The Nuclear Threat Initiative (NTI), a US-based non-partisan, non-profit organisation working to raise awareness, continues to rank India low in its 2016 Nuclear Security Index with a score of 46 on a scale of 100. China is at 60 and Pakistan at 42. Australia comes out on top for the third time in a row.
Even though India’s ranking improved by two points since 2014, the main reason it hovers in the 40s is the lack of an independent regulatory agency to provide oversight and ensure accountability. Unfortunately, here, India is in the company of Iran and North Korea, the only other countries with weapons-grade nuclear material and no independent regulatory agency.
India also gets below-average marks on insider threat prevention (33), physical security during transportation (0) and control and accounting procedures (29). It gets average scores for political stability (55), effective governance (38), on-site protection (60), domestic legislation (50) and international assurances (40).
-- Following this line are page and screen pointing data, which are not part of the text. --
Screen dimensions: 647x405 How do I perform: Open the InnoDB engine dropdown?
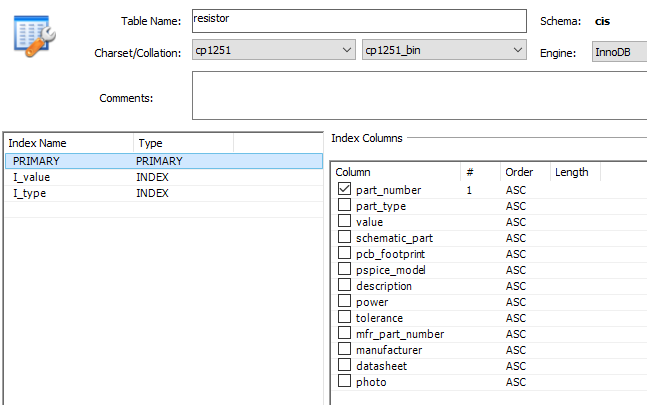click(x=619, y=53)
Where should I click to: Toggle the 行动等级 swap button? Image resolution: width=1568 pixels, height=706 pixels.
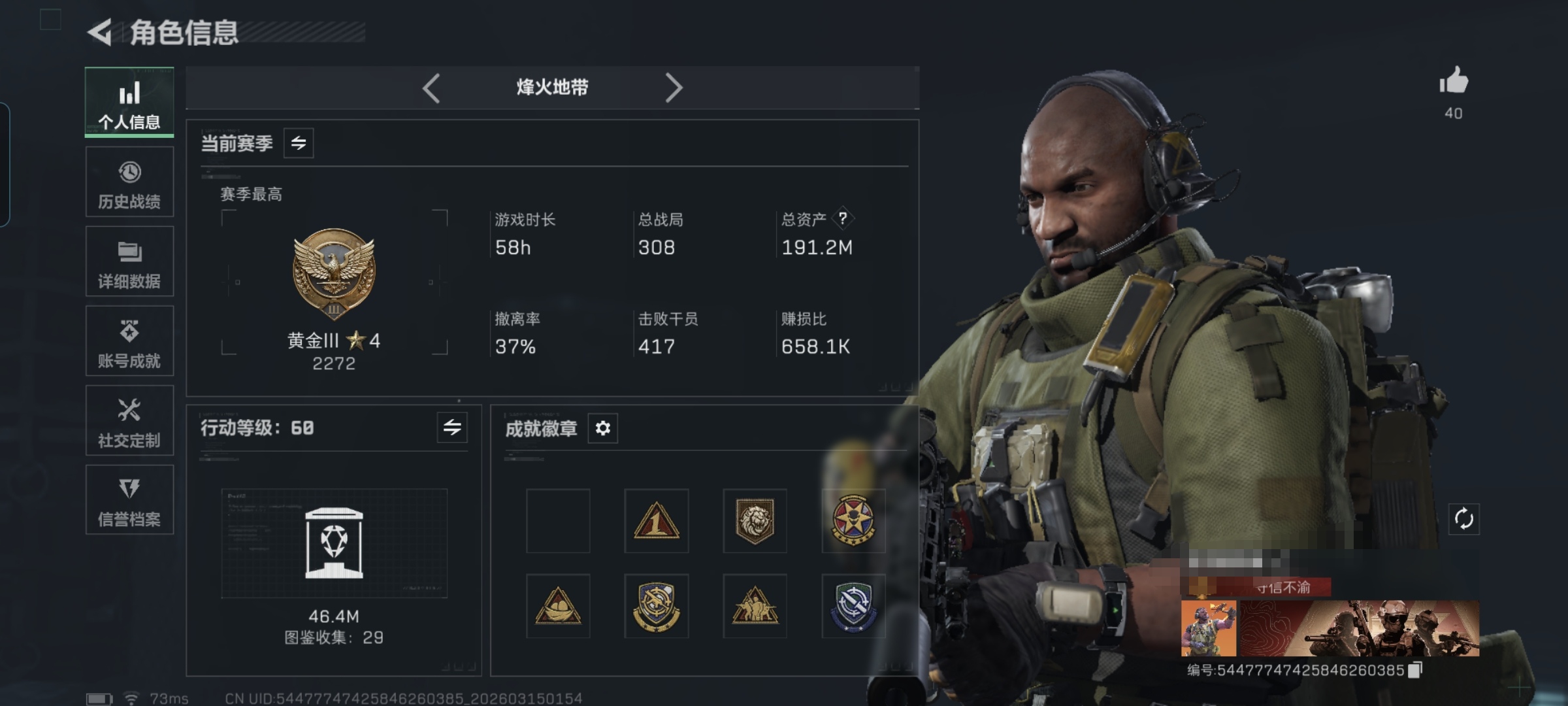452,428
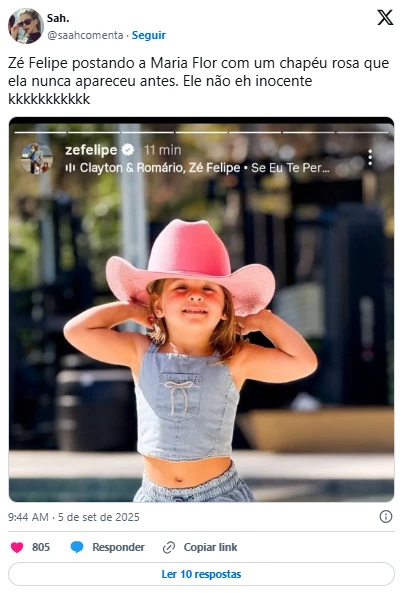The image size is (402, 593).
Task: Open the @saahcomenta handle link
Action: click(85, 35)
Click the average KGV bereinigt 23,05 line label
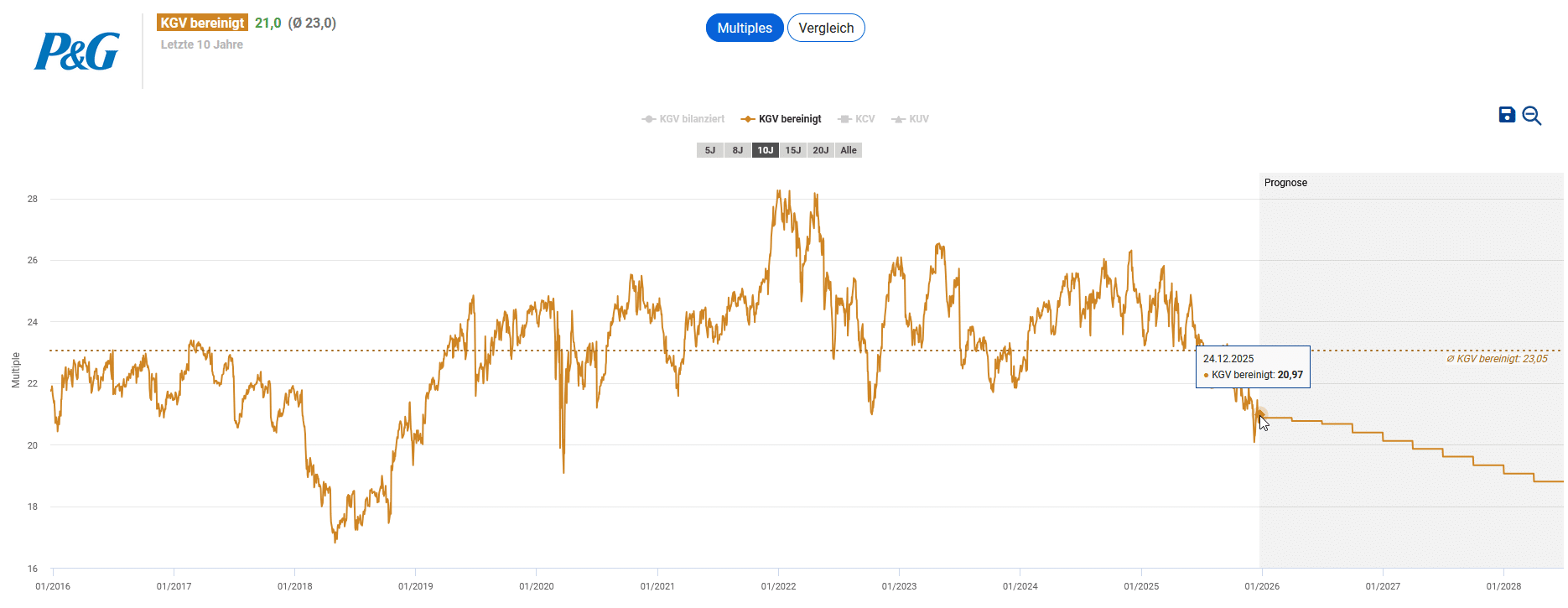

But it scores high and gets above-average marks in cybersecurity (75), international legal commitments (100), implementation of UNSCR 1540 (100) and capabilities to respond (86).
Indian diplomats, at least officially, dismiss the index as a ‘private initiative’ based on private assessments. They neither recognise nor accept the NTI rankings. “Let them make their own judgements. We are not going to talk about nuclear security with a private entity,” said one official.
But unofficially, India does pay attention to the NTI index. Sheel Kant Sharma, India’s former permanent representative to the UN and the International Atomic Energy Agency, is on the panel of NTI experts. To continue to bolster its credentials as a responsible stakeholder, New Delhi knows it must engage all sides, even those who are in the business of ranking.